Что ж, два крупных музыкантов, их дело, казалось бы. Тем более, что Генрих Густавович разрыва, можно сказать, не заметил, всегда называл Гилельса в своих учениках, и поныне принято сопрягать эти имена, равно как и имена Нейгауза и Рихтера.
Но, случалось, предпочитая одного, чернили другого. Вот и сейчас, когда Гилельса уже нет, обратная родилась версия, что он-де рос, рос и вырос в гиганта, а вот у Рихтера, мол, начался спад. Почему такая неблагодарность?
Разве можно забыть рихтеровские концерты на протяжении многих сезонов: какая исходила от его личности мощь и заряжала, наэлектризовывала всех присутствующих в зале. В Рихтере восхищала свобода, то, что он се6е позволял. Из уст в уста передавалось, что когда его, наконец «прощенного», допустили в сферы, включили в праздничный концерт, сопровождающий высокое застолье, он, сидя за роялем, не начинал играть, ожидая, когда шум уляжется, бряцанье вилок. И — таки дождался. Иначе не мог. Другие, тоже очень талантливые, могли, а он нет. И заплатил: за границу не выпускали двадцать лет.
Есть чем восхищаться. Но опять же, у нас принято достоинствами одного корить другого. Не терпим мы многообразия: боимся что ли ориентиры потерять, запутаться, что хорошо, что плохо? Без крайностей для нас все словно теряет смысл. Уж коли Рихтера приняли как символ свободолюбия, значит Гилельсу определили роль официальную, как представителя властей.
Он вроде бы подходил. Награды, звания, лауреатство ведь не бывают без одобрения инстанций. «Посланец советского искусства» — такая миссия на него возлагалась, когда уезжал с гастролями за рубеж. Триумфатор. А на каких условиях триумфы эти осуществлялись — об этом позднее.
«Искусство Гилельса замечательно по масштабу… Каменная кладка его широких и крепких построений неотразимо и радостно действует на аудиторию…» — говорилось в тогдашней прессе. Привлекало оно и «здоровой целеустремленностью, непосредственностью и жизненной правдивостью исполнения, чуждого всякой эстетской утонченности, салонных изысков и манерности». А в журнале «Работница» был опубликован материал, где мама Мили Гилельса, получившего Первую премию, выражала свою благодарность правительству и лично товарищу Сталину за сына, за его светлое будущее.
Вряд ли такое реноме импонировало Нейгаузу, хотя, несомненно, он дарование Гилельса ценил. Но существует еще и такая тонкая вещь как симпатии и антипатии, ощущение духовного родства и наоборот. Впрочем, и без родства, без любви Нейгауз был настолько высоким профессионалом, что поставил свой диагноз правильно: Гилельс хотя и обрел уже в те годы славу, еще не стал тем Гилельсом, которого узнали потом. И чего именно ему тогда не хватало, Нейгауз определил с абсолютной точностью. Он был прав, а вот его окружение правоту эту исказило, внесло мусор, грязь.

---------------

= ЧТО НУЖНО СДЕЛАТЬ =
• A. Сколько лет Рихтера не выпускали за границу, согласно отрывку о Гилельсе и Рихтере?
• B. Перепишите из отрывка о Гилельсе и Рихтере всё, начиная со слов «Но, случалось, предпочитая» и до слов «выпускали двадцать лет.» включительно.
• C. Продолжите отрывок о Гилельсе и Рихтере, начиная сразу после его последнего предложения.

Сохранённые записи данных:
---------------

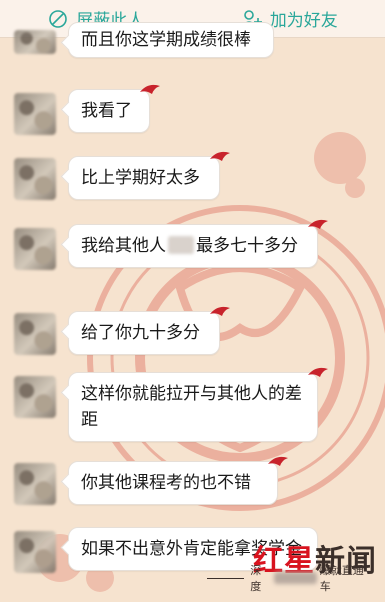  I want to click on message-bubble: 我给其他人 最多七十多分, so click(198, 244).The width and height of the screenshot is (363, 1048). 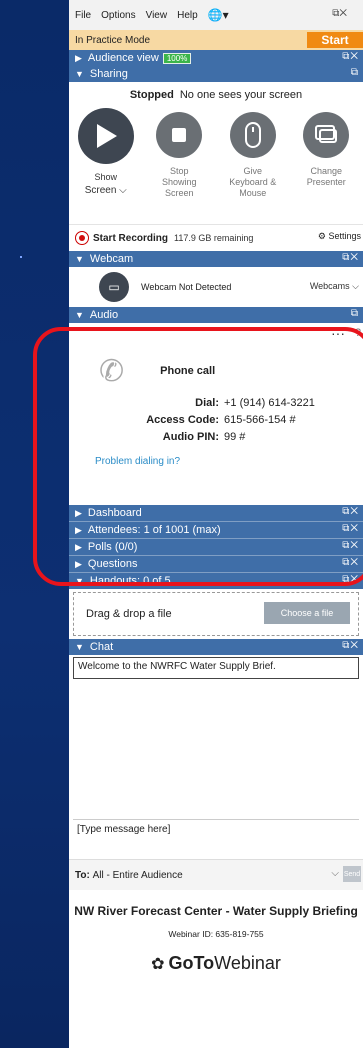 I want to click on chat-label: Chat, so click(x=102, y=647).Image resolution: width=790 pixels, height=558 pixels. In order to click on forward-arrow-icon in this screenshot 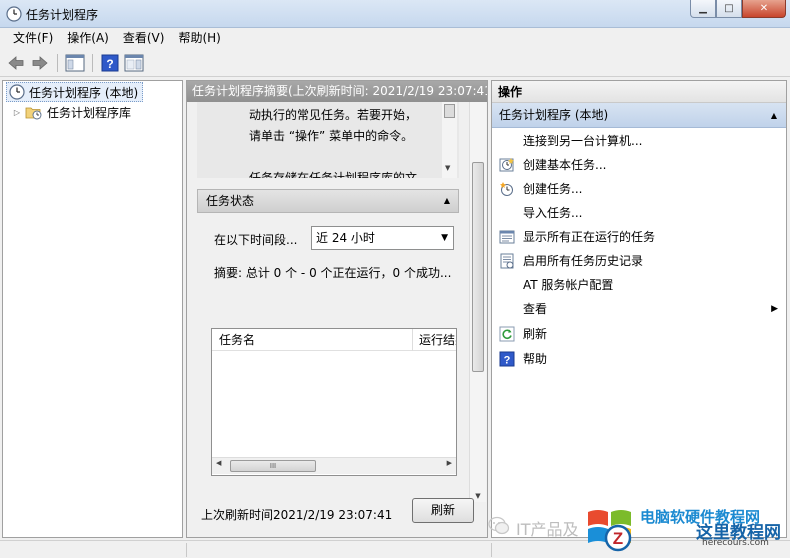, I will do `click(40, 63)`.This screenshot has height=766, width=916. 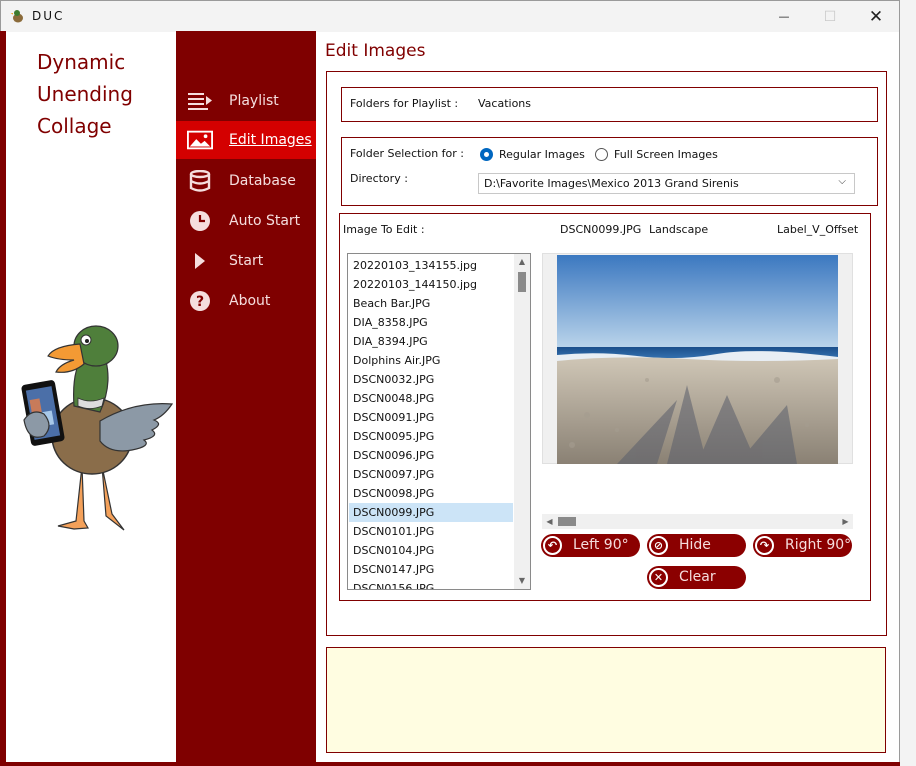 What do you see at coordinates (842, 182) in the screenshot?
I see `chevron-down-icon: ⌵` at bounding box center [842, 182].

---------------

= ОТВЕТЫ НА ЗАДАНИЯ =
• A. Двадцать лет.

• B.
Но, случалось, предпочитая одного, чернили другого. Вот и сейчас, когда Гилельса уже нет, обратная родилась версия, что он-де рос, рос и вырос в гиганта, а вот у Рихтера, мол, начался спад. Почему такая неблагодарность?
Разве можно забыть рихтеровские концерты на протяжении многих сезонов: какая исходила от его личности мощь и заряжала, наэлектризовывала всех присутствующих в зале. В Рихтере восхищала свобода, то, что он се6е позволял. Из уст в уста передавалось, что когда его, наконец «прощенного», допустили в сферы, включили в праздничный концерт, сопровождающий высокое застолье, он, сидя за роялем, не начинал играть, ожидая, когда шум уляжется, бряцанье вилок. И — таки дождался. Иначе не мог. Другие, тоже очень талантливые, могли, а он нет. И заплатил: за границу не выпускали двадцать лет.

• C.
«Каменная кладка» к Гилельсу прилепилась и преследовала долгие годы, когда от нее уже не осталось и следа, когда он, скажем, сонаты Скарлатти играл — все равно его этой «кладкой» прихлопывали. Впрочем, он молчал, все сжигая в себе. В результате диабет, нажитый еще в молодые годы, испарина, обмороки — предвестие комы, и жена, Фаризет, в близком кругу ее называли Ляля, всегда была наготове, чтобы в случае надобности вколоть шприц.
Гастроли, успехи, дифирамбные рецензии (за границей прежде всего) — все это было, и, конечно, он знал цену себе. Но одновременно росло ощущение непонимания, несправедливости — в своем отечестве. И никакие награды не могли эту горечь подсластить.
Награды давали те же самые лица, кто артистов, художников унижал. Для того, что ли, и давали, чтобы после унизить? Лидеры менялись, стиль — нет. В «либеральные» времена можно было уже за жизнь не опасаться, но не за честь, не за достоинство. В особенности не церемонились со «своими», на чью совесть и чувство долга полагались. Кто, были уверены, не побежит жаловаться в посольства, по «вражеским голосам» и в кругах фрондирующей интеллигенции не станет искать поддержки.
В Европе, в Америке все было иначе, иначе дышалось. Там не сравнивали, не стравливали — наслаждались музыкой, прекрасным исполнением, возможностью слышать сегодня одного, завтра другого, пятого, десятого, и в этом изобилии не делались сыто-равнодушными. После первого выступления Гилельса в США зал приветствовал его стоя. И такое поголовное вставание стало впоследствии традиционным для его американских гастролей. Им восхищались, его баловали, его любили — вне дома, вот ведь какая беда…
Но если бы с одним Гилельсом так получилось! На крупном все рельефнее проступает, и пример Гилельса подтверждает общую ситуацию: ничего нет случайного в том положении, что сложилось у нас сегодня в музыкальном искусстве. Что посеяли, то и пожинаем. Как, впрочем, и везде.
«Чертова валюта, будь она проклята!» — говорит жена Гилельса, Фаризет.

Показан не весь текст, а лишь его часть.